3) Implement the restoration plan. Implementation will be in the form of a phased approach whereby high priority river segments will be restored first. Implementation may take the form of actions by water managers to re-establish natural flow patterns to the extent possible. Implementation may also require construction to replace or modify poorly performing in-stream structures or channel modifications. Successful restoration will only occur when members of the community develop a strong sense of ownership of the project. Northern Colorado is home to many local companies that service the natural resource industry and a broad academic community that should be utilized as appropriate. Community based resources will be utilized to the extent practical, such as volunteer planting of riparian vegetation , removal of invasive species, or installing stream bank protections.

4) Monitor post-restoration success. Restoration success can only be guaranteed if the project is monitored beyond initial implementation. Feedback to the community will be an important part of communicating restoration success and offers a tremendous opportunity to involve local stakeholders in monitoring. Post-project monitoring will collect information to evaluate whether restoration objectives have been met. Monitoring may occasionally indicate that further restoration activities are warranted or may identify additional restoration objectives.

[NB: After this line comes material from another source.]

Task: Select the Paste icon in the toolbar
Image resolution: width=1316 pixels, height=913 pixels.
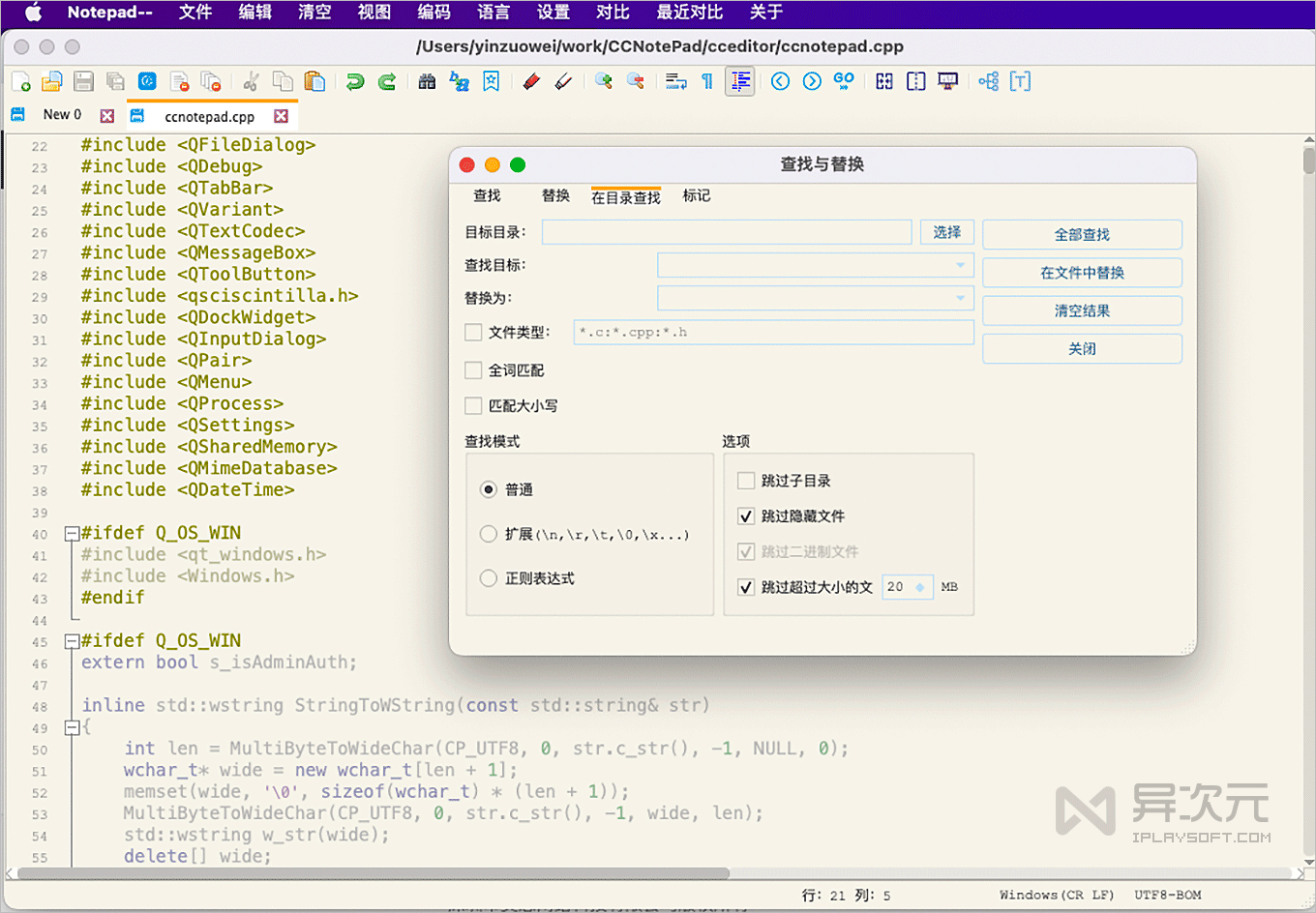Action: [x=314, y=81]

As a concrete portion of our plan, SaveThePoudre endorses the development of a modest minimum flow program to improve the river's flow during critical low flow events and minimizes the detrimental day-to-day and even hour-to-hour large (sometimes enormous) streamflow fluctuations. We are in the process of working with other partners on this project.

We also add our endorsement to a long term goal to secure even more instream flows that would partially restore the river from its current degraded state, especially by actually increasing annual peak flows. This scientifically sound flow recommendation has been endorsed by some of the most prominent river ecologists and scientists in the world and, when implemented, would lead to substantial river restoration.

Other Visions

In addition to developing a community-based river management paradigm based on cooperation and collaboration, SaveThePoudre wants to pursue a wide array of policy and legislative opportunities to achieve river restoration at the Federal, State, and Local levels:
• Link conservation and efficiency to river restoration at the local, state, and federal level for the Poudre and for other Colorado rivers.
• Develop programs so that water donations, loans, and acquisitions can receive tax credits and be used to restore river flow.
• Improve Colorado’s Instream Flow Program to better protect streams.
• Improve citizen participation in Colorado’s Water Conservancy Districts.
• Adopt water policy changes to raise the legal standing of water quality issues.
• Work to establish a rotating fallow, or irrigated/non-irrigated rotation, program for the Poudre River and South Platte Basins.
• Fully develop policies for successful alluvial aquifer storage.

There are other plans, other visions, in store for the Poudre. For example, see the Conceptual Plan (6 MB) for a paddle park in downtown Fort Collins just below College Avenue. And guess what? Paddlers need good quality water IN the river!